One challenge we predicted during our presentation was that we needed to figure out a way to build both the image processing and gesture recognition modules without using too much memory. One way to mitigate this potential issue was to develop a gesture recognition module that used only a finite state machine and a few other calculation variables, as opposed to saving a pixel matrix in the ZBT and performing calculations on the matrix. The resulting state machine, although fast and barely using the memory, was extremely noisy and buggy. By the time we started integrating the project and realized we had a significant amount of unused memory, it was too late to develop an entirely new architecture to detect the IR lights in a more robust, more memory intensive way.

We had a lot of issues with the clocking. There were multiple clocks running for each module, and incorrect clocking gave us nonsensical data. We fixed many of our bugs by thinking through the requisite clocking for each module and incorporating ready strobes that allowed interfacing between different clock domains.

In the image processing module, it was difficult to keep track of the memory locations of the pixels, and to keep track of the new locations after scaling.
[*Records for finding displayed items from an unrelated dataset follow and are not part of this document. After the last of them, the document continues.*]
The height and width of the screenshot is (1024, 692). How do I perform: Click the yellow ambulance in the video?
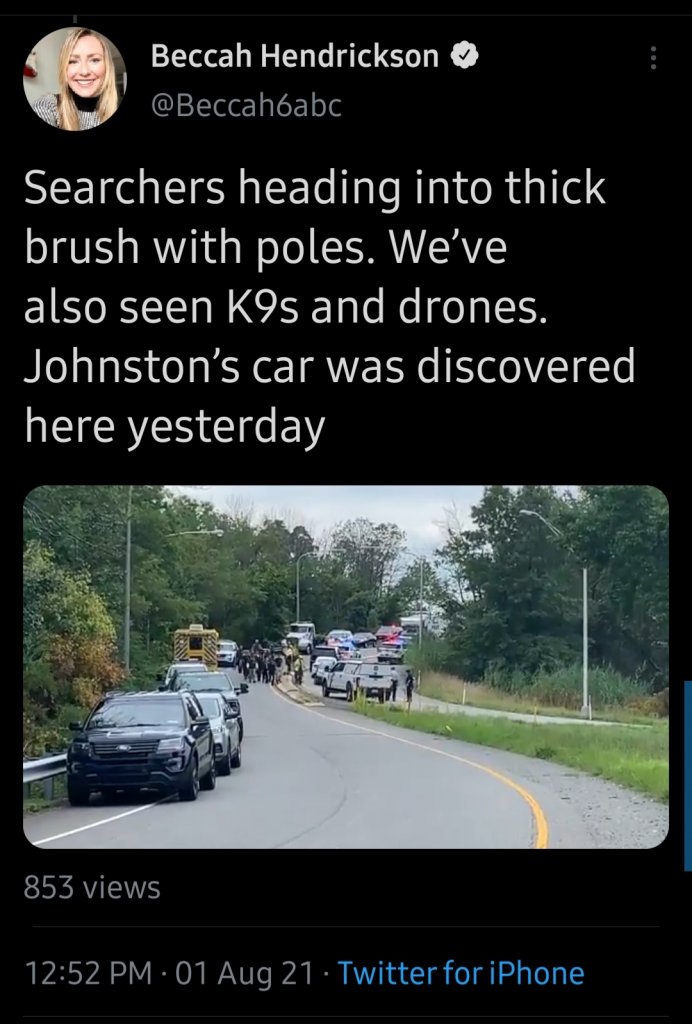click(x=196, y=646)
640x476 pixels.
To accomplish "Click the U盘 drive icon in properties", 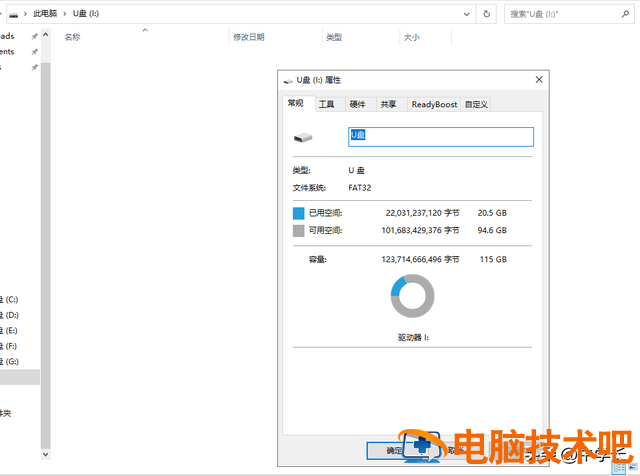I will pos(302,137).
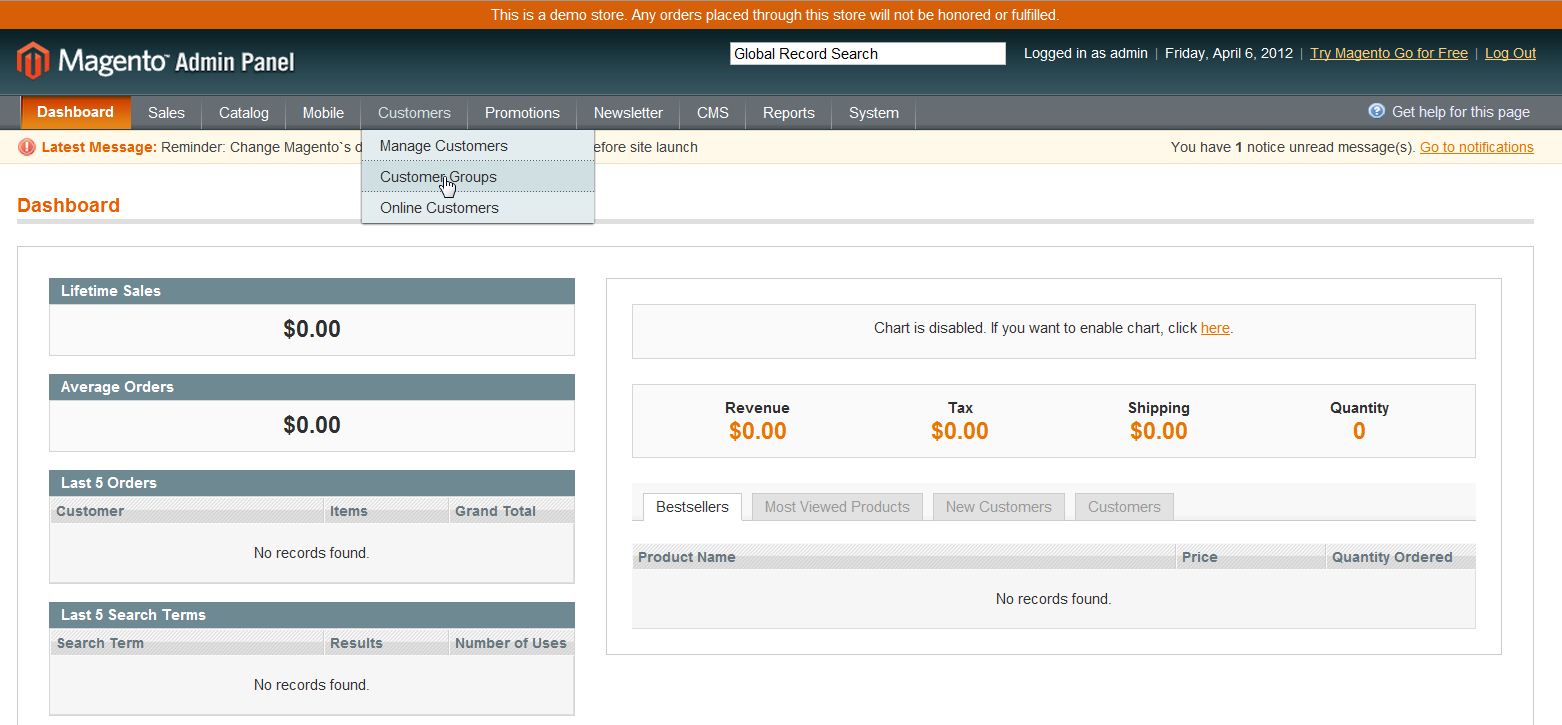Screen dimensions: 1562x725
Task: Open the System menu
Action: tap(873, 113)
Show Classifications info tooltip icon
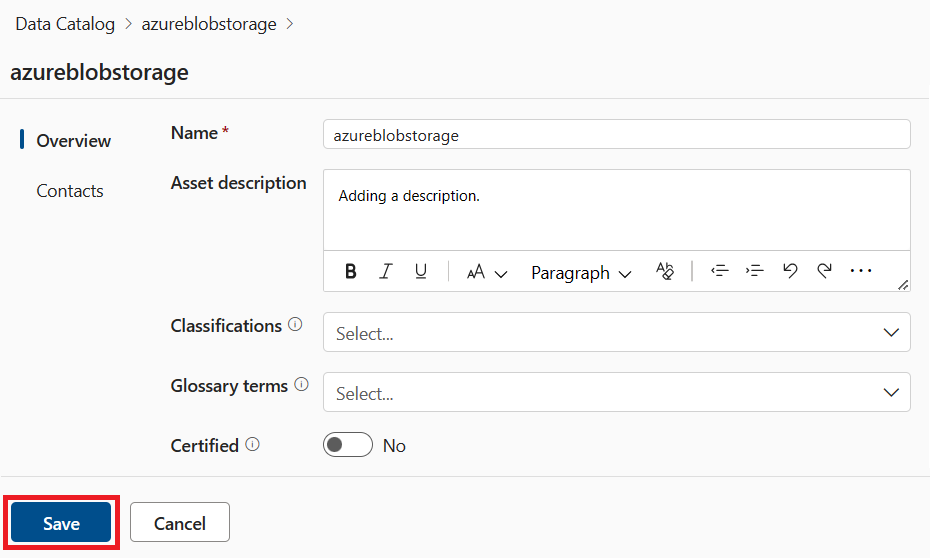930x558 pixels. tap(295, 325)
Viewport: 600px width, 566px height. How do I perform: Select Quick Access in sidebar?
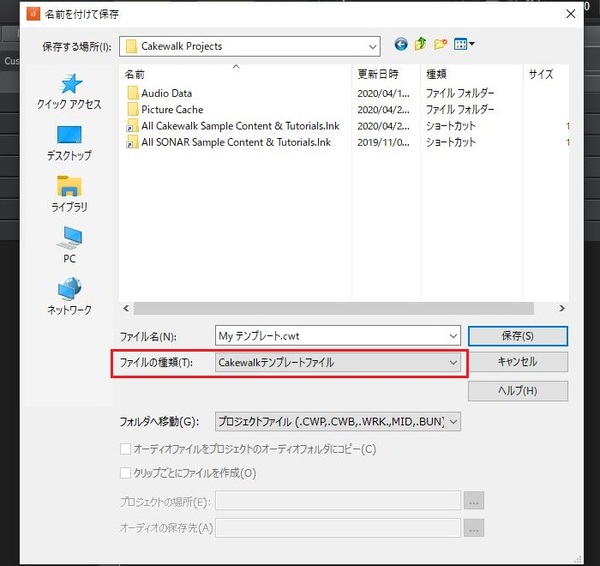pos(69,92)
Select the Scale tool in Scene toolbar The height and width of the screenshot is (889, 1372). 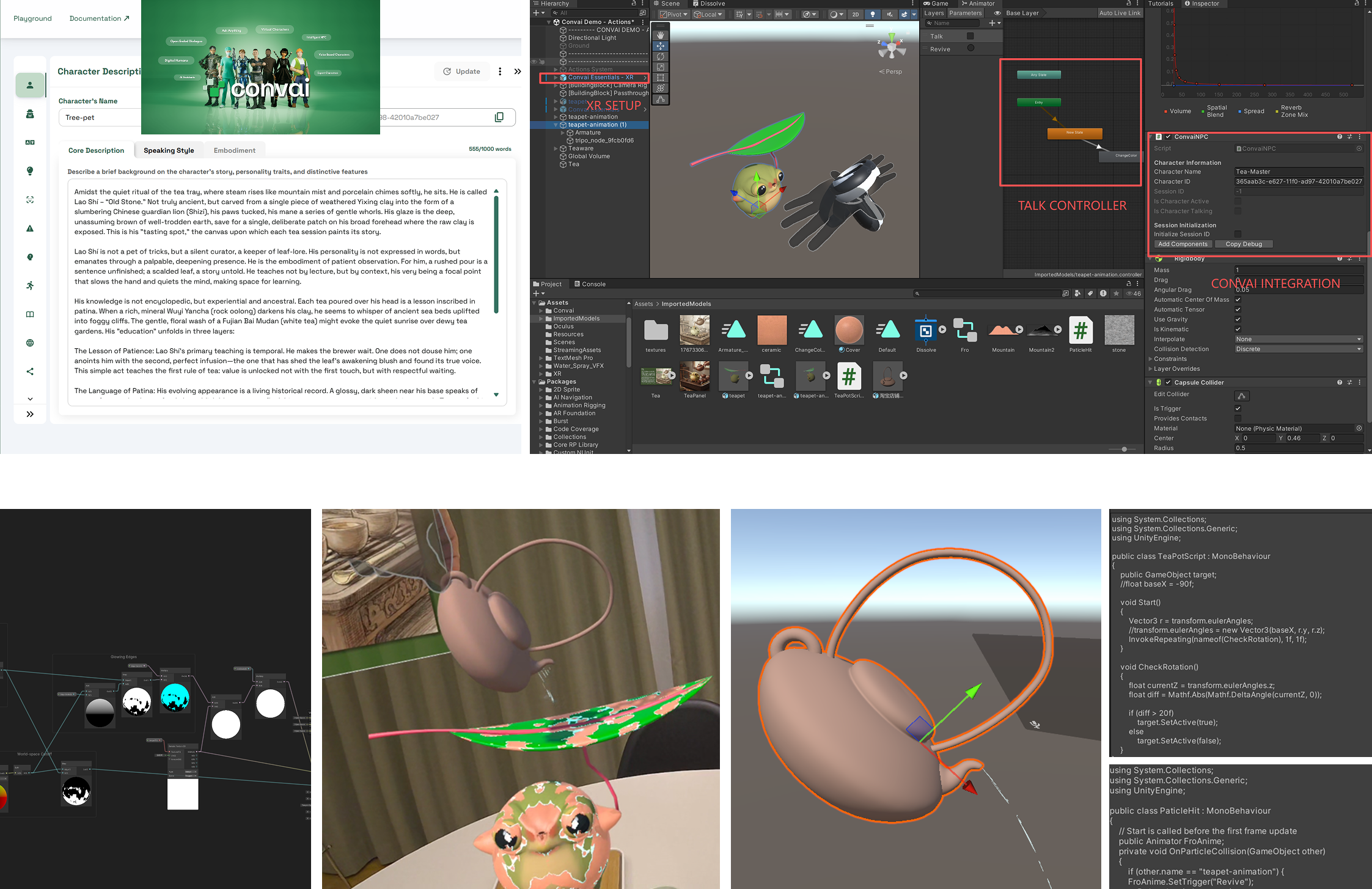point(660,67)
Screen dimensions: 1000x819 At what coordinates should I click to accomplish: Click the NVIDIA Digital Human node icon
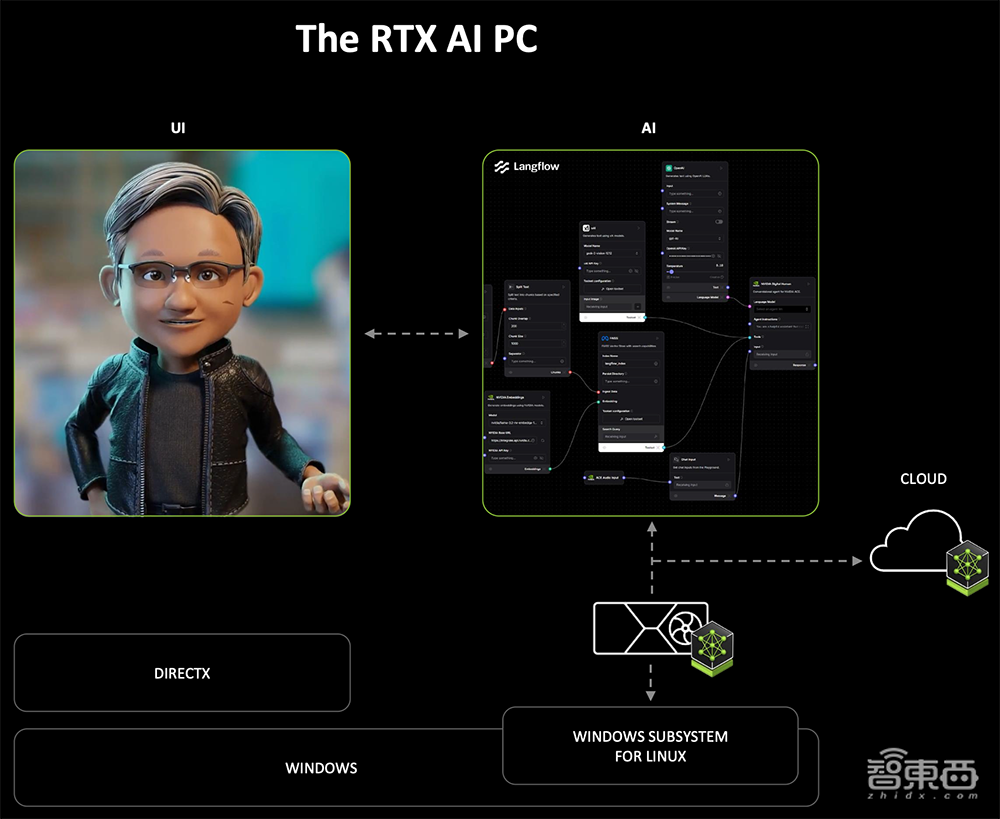757,283

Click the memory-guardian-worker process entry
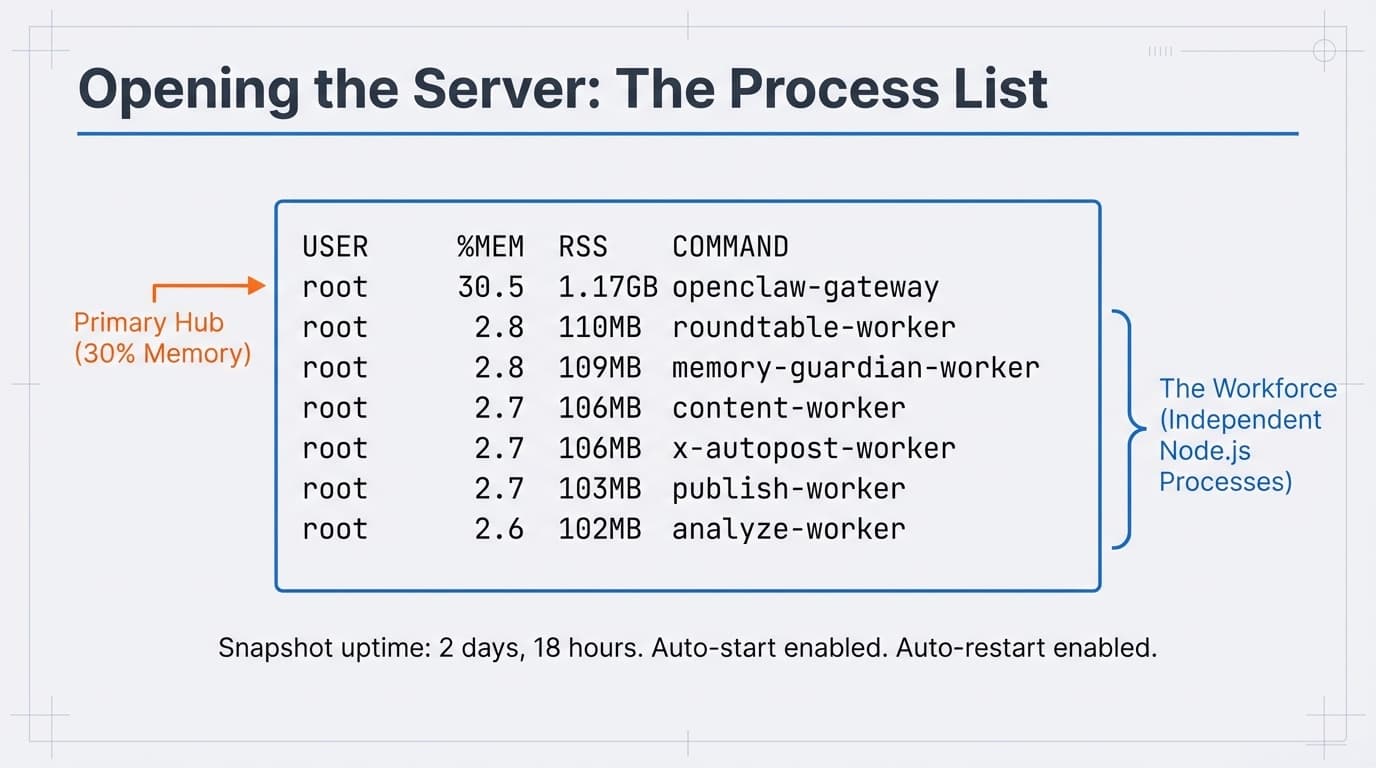click(855, 367)
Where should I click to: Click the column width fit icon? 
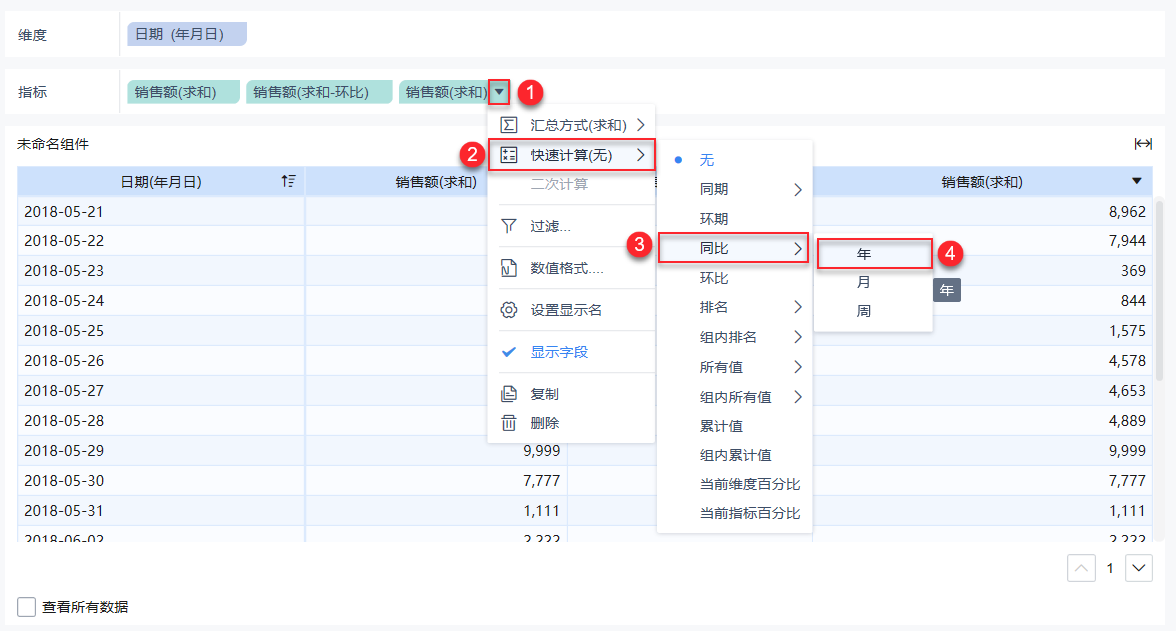coord(1143,144)
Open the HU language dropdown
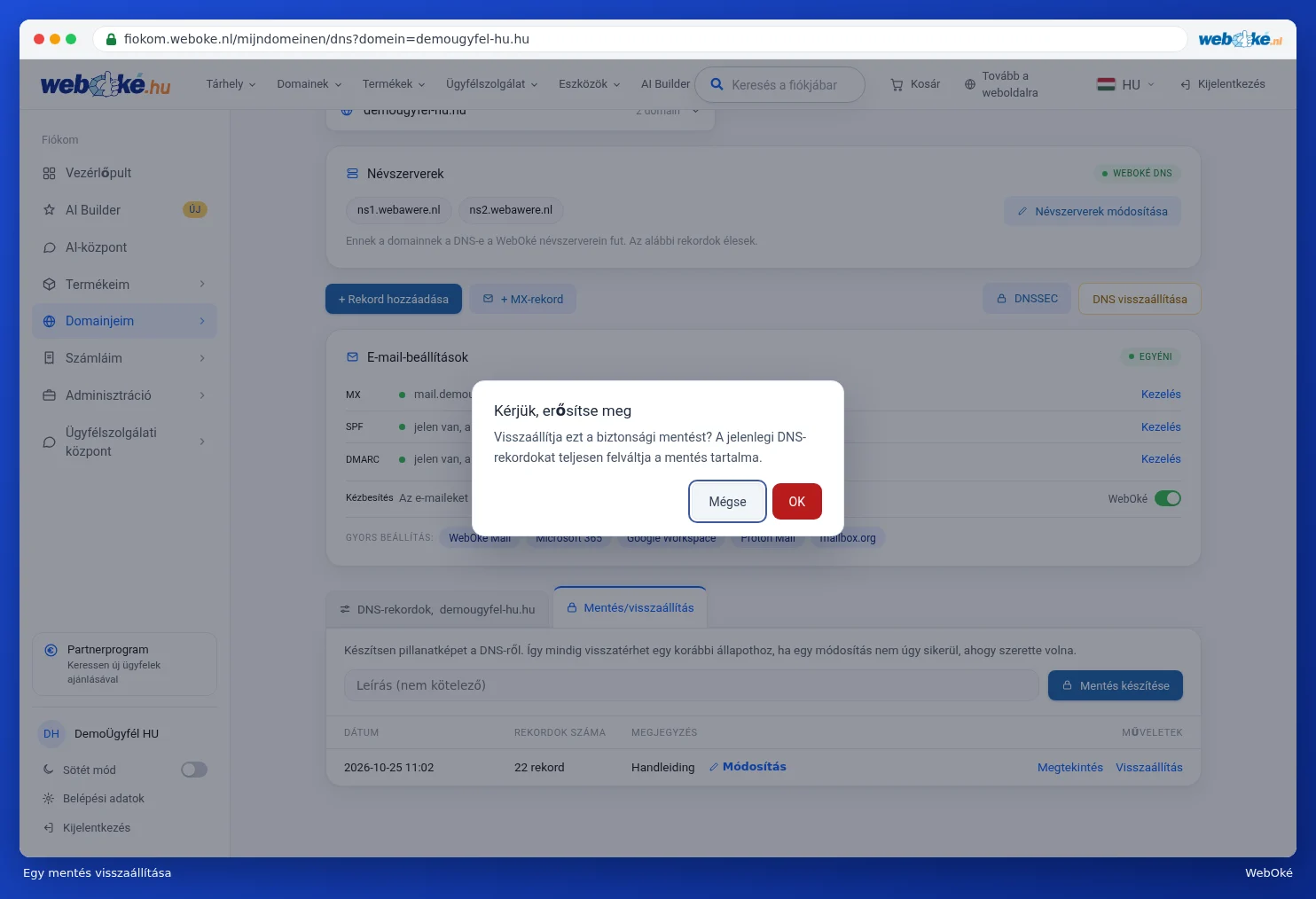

Designing the architecture for the polyphase filter was also difficult, and required a lot of time spent prototyping the mechanism in MATLAB before attempting to build the filter in Verilog.

# Takeaways and Advice

### Alex's Notes

I really enjoyed this project since I got to implement a somewhat abstract signal processing concept in hardware. This involved researching polyphase filter architectures and really understanding them in order to design one in verilog. I found prototyping the filtering algorithms in MATLAB to be very helpful and I recommend doing that to future teams. I also felt that I jumped in to writing verilog too quickly after I figured out polyphase filters, leading to a high level module that was clunky and could have been much neater. I would recommend making sure you have a complete block diagram with exact inputs and outputs before writing any verilog code. I also spent a lot of time working on different 'test' versions of the filter. These ended up not working and I spent a lot of time trying to debug something that I wasn't even going to use in the end. Thus I recommend constant self evaluation to understand the work you are doing on any given day in the context of the whole project. This will prevent getting too sidetracked. While I was successful in scaling an image, if I had more time I would like to neaten up my code base to make it as neat as possible. Then it would be easier to debug some of the minute image artifacts that were present in my scaling implementation. Then it would not be too difficult to incorporate image rotation into the processing pipeline.

### Sienna's Notes

I learned so much from this project. I had no idea what an NTSC camera was before this project, and now I'm very comfortable working with the protocol. I had a lot of fun developing code to accomplish a task while also working within constraints we didn't have during the lab assignments, such as using as little memory as possible, producing a result in near-real time, and making sure my code was usable and understandable for my partner. This project taught me how much I have yet to learn about optimizing memory, about using clocks correctly, and about interesting image processing algorithms and their applications in electrical engineering. If I'd had more time, I would be interested in developing a more rigorous method of blob detection. Although this task would have required more memory and computation time, it would produce far less noise than the method I used.